L’Europa socchiude la porta, permette solo ai rifugiati da zone di guerre di mettersi in coda e ribadisce che respingerà con determinazione tutti coloro che pretendono di entrare provenendo da «paesi sicuri». Ma qualcosa si sta muovendo, dopo mesi di blocco.
I cittadini europei cominciano a muoversi, come se il muro ideologico dietro il quale in cui si erano volontariamente chiusi, stesse anch’esso aprendo delle brecce.
Ieri, in Francia – dove un sondaggio (fatto però prima della foto di Aylan che ha scosso le coscienze) dice che il 52% non vuole profughi – ci sono state varie manifestazioni a favore dell’accoglienza. A Parigi (con la bandiera siriana sulle statue a place de la République), Tolosa, Bordeaux, Montpellier, Nantes, Strasburgo dei cittadini sono scesi in piazza per chiedere un cambiamento di politica, «welcome», «aprite le frontiere».
Migliaia di persone hanno risposto agli appelli delle organizzazioni umanitarie, pronti ad accogliere dei profughi a casa, per qualche giorno o settimana. Jean-Claude Mas, segretario generale della Cimade, spera: «forse ci sono le condizioni emotive e politiche per un elettrochoc».

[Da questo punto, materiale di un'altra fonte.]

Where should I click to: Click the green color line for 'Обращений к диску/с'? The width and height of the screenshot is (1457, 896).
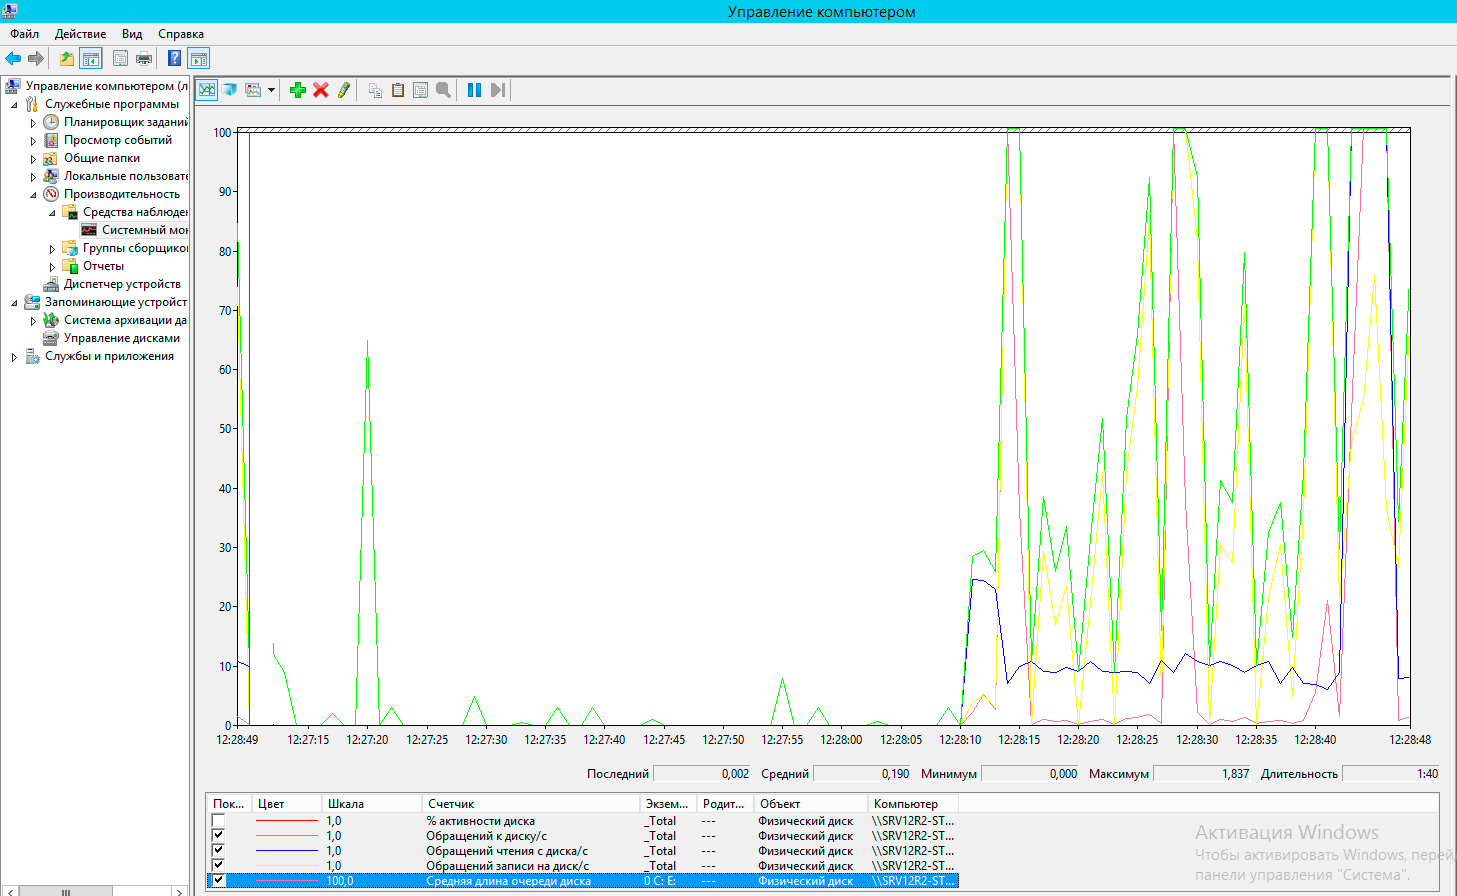[x=286, y=836]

In altri termini, una breccia sembra essersi aperta nell’egemonia ideologica dell’estrema destra, che sembrava aver preso i sopravvento. I Repubblicani, il partito di Sarkozy, si arrocca sulla linea dura, accusa Hollande di «voltafaccia» per aver accettato il «meccanismo di redistribuzione», cioè le quote, mostra un volto triste ma già alcuni (persino François Fillon) cominciano a prendere le distanze da una posizione che non fa che ricalcare quella del Fronte nazionale, nel frattempo riunito per la sua Università d’estate, impantanato nella querelle famigliare dei Le Pen. Il primo ministro, Manuel Valls, riprende qualche colore respingendo tutta la destra in un «blocco reazionario».